Many callers do child.env = local_repo_env when spawning a
subprocess.  The elements of child.env is treated as if each of them
were passed to setenv() (if there is '=') or unsetenv (otherwise),
and because local_repo_env[] spells only the variable names, the
effect is to unexport them.  The helper function shown at the
beginning of the message you are responding to, which you wrote more
than 5 years ago, is to exclude GIT_CONFIG_PARAMETERS from that
treatment.  I.e. the code wants run_command() not to drop that
particular environment variable when running a subprocess.

Removing GIT_CONFIG_PARAMETERS from local_repo_env[] should have the
same effect, without the helper to special case it in its loop.
We have been passing GIT_CONFIG_PARAMETERS, and we will keep passing
it even if we make such a change to remove it from local_repo_env[].

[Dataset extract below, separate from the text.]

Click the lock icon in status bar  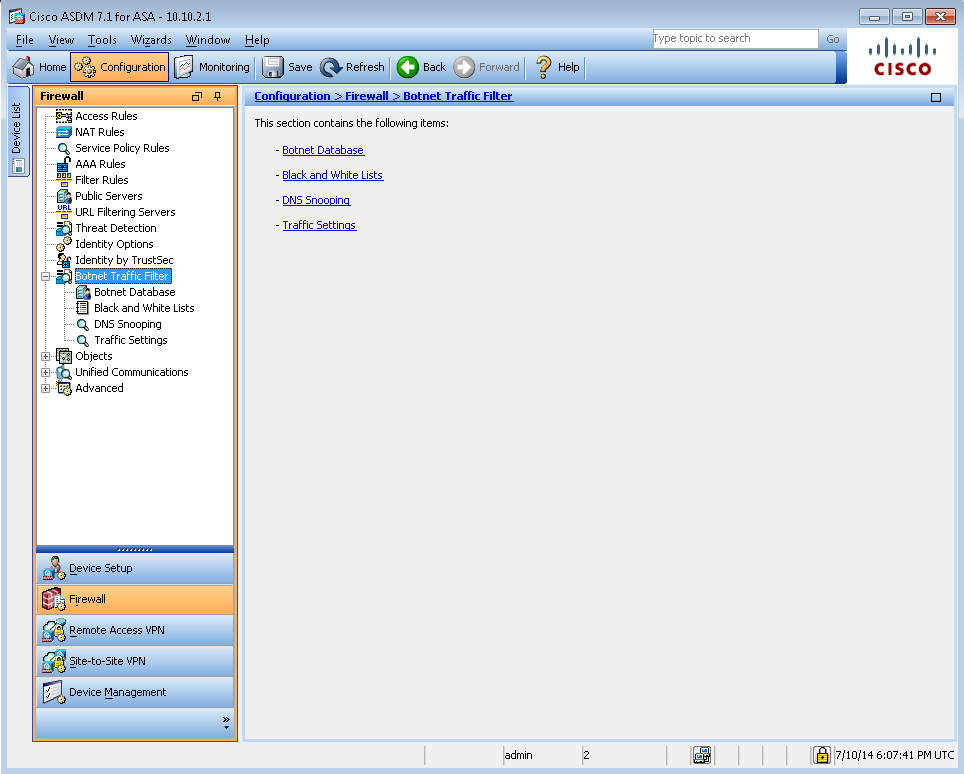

The configuration parameters passed via the newer GIT_CONFIG_COUNT
mechanism, because local_repo_env[] has it but the above helper does
not special case it, are dropped and not seen by the subprocess.
Assuming that it is a bug and we would want to pass them to the
subprocess the same way as GIT_CONFIG_PARAMETERS environment
variable, we could tweak the helper function to make it special case
GIT_CONFIG_COUNT the same way as we've done GIT_CONFIG_PARAMETERS
for the past 5 years.  But if we suspect that other codepaths (not
the ones that use the above helper) may be doing it wrong and they
too should pass the configuration parameters to the subprocess, a
simpler way would be to remove them from local_repo_env[].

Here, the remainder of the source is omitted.